Kristina Jenei is on a mission to improve health literacy, which speaks to a patient’s ability to make informed health decisions for themselves and others. As a former nurse turned researcher with the World Health Organization, Jenei has been tasked with changing the way nurses approach health literacy. She said it’s about more than just telling patients what is good for them. It’s about making sure they understand the information they receive, so they can apply it to their own situation.
“In public health we tend to tell people what to do,” Jenei said, but a lot of that info isn’t getting through to patients. “As a nurse you may see people coming in with diabetes, and we tell them to control their blood glucose, but it often doesn’t work. We need to think about why that type of education we’re giving them doesn’t work, and it’s likely because it’s disconnected from that person’s way of life.”
The U.K. is currently facing a health literacy crisis. Statistics from Health Education England show that just 43% of adults can understand written health information. And the country’s National Health Service says patients with lower levels of health literacy have significantly worse health outcomes across a number of indicators. They are more likely to engage in unhealthy behaviors and they are less able to manage chronic health conditions.
Jenei believes nurses are on the front lines of health literacy and that they have a duty to make sure their patients understand the information they receive.
“Asking open questions, practicing empathy, trying to understand why the other person is the way they are; nurses are already really good at this,” she commented. “Having more of that open, non-judgmental conversation with patients can really get them to start critically thinking about why they act in the way they do in regard to their health.”

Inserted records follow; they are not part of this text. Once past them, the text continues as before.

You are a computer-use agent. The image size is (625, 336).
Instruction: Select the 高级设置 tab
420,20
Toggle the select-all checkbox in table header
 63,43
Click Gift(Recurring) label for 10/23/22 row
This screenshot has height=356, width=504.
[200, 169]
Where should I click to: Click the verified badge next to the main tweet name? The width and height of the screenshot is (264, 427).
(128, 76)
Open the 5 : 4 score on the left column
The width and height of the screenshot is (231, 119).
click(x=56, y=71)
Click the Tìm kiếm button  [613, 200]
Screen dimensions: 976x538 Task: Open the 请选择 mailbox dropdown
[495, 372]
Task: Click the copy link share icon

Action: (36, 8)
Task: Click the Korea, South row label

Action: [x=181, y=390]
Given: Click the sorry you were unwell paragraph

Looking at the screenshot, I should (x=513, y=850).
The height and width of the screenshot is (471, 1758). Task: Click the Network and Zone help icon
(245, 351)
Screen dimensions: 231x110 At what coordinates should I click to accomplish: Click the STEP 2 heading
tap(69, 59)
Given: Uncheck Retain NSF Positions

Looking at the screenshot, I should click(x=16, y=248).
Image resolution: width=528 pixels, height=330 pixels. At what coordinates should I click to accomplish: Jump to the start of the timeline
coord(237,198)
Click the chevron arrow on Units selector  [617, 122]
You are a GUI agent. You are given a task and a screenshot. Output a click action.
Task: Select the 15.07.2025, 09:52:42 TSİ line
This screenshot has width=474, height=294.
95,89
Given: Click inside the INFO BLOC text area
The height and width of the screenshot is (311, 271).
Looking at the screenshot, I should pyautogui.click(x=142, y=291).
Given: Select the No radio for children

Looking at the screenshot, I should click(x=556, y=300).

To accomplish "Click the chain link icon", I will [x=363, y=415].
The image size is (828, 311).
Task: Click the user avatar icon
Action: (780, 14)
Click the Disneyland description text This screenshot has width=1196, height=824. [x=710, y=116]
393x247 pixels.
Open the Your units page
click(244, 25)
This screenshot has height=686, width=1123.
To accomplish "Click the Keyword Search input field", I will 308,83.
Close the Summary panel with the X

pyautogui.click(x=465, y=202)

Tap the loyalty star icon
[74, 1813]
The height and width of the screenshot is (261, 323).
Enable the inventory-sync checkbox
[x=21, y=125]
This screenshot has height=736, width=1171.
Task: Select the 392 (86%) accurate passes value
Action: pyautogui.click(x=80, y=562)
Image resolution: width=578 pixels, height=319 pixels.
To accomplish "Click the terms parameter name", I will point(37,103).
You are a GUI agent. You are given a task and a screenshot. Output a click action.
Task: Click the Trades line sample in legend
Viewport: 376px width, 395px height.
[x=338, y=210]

Her work is influenced by the teachings of Brazilian philosopher Paolo Freire, who argued that healthcare providers shouldn’t view patients as “empty vessels waiting to be filled with knowledge.”
Jenei said nurses should be ready to adjust the consultation process to better accommodate the patient’s individual needs. If patients are having trouble following the latest health recommendations, providers can engage with the community to better understand why these problems persist.
She originally worked with substance abuse patients as a nurse before getting involved in health policy.
“I felt at the time there was this sort of revolving door in acute care. I saw the same people over and over, but there were loads of services for people experiencing homelessness and addiction issues. Yet, every time they would come into the hospital, we would discharge them with the same plan. There was a disconnect between what we were saying and the person,” she said of her experience.
The U.S. has a health literacy problem of its own. The Center for Healthcare Strategies estimates that nearly 36% of adults in the country have low health literacy. And low health literacy is estimated to cost the U.S. economy up to $236 billion every year due to preventable medical errors, increased rates of illness and disability, and wage losses.